Additional factors may be related to the risk of pin-site fractures. When designing the workflow, the diameter and number of drill holes should be minimized, as should the volume of anchors. Patient factors predisposing to femoral fracture may include obesity31, primary osteoporosis32, diabetes33, and malignancies34. Obesity results in greater weight-bearing, and osteoporosis implies reduced biomechanical strength of the femur. We conjecture that the safe zone for drilling in obese or osteoporotic patients would therefore be narrower. Perioperative treatments for such underlying diseases, as well as increased vigilance, are advised in these patients. Extra attention should also be given to patients with a high body mass index because of the reduced drilling accuracy due to thickened soft tissue in addition to the greater load on the femur.

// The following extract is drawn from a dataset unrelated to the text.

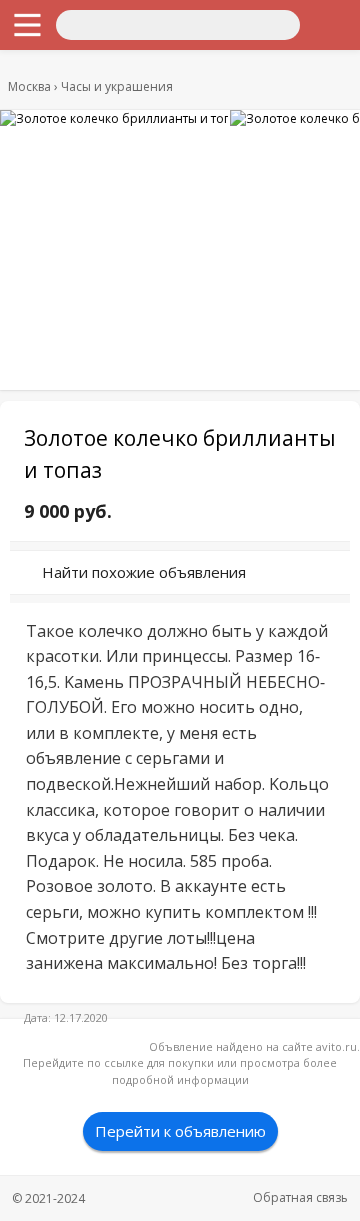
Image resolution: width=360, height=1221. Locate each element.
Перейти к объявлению (180, 1131)
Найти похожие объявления (144, 572)
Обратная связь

We propose the following clinical recommendations based on our analysis of pin-site fracture risk. First, all arthroplasty systems in which pinning is performed should provide an optimal drilling location or at least a safe zone. Second, eccentricity correction devices need to be developed to improve drilling accuracy. Orthopaedic surgeons should appreciate the learning curve when utilizing new navigational or robotic systems. Evaluation of the pin-site fracture risk should be included throughout management of TKA. Surgeons should be alert to postoperative thigh pain in high-risk patients (obese, osteoporotic, and/or those with eccentric drilling) and limit their weight-bearing during recovery. Most pin-site fractures occurred within 3 months after surgery35. Perioperative drill hole management should be noted, including bone grafting, material filling, bone-targeted medication, etc. Surgical treatment of pin-site fractures depends on the fracture type and site26,35. We found that the stress release at the pin-site actually protected the periprosthetic area. Hence, most pin-site fractures can be treated as simple femoral shaft fractures that do not require revision of the prosthesis28,36,37.
There are limitations to this study that need to be acknowledged. Investigation of the loading rate variation would improve the understanding of risk factors for pin-site fractures. In addition, underlying diseases including obesity and osteoporosis should be discussed. Two-pin navigation and robotic TKA are also commonly used, which calls for comparative studies. These provide directions for future research regarding femoral pin-site fractures.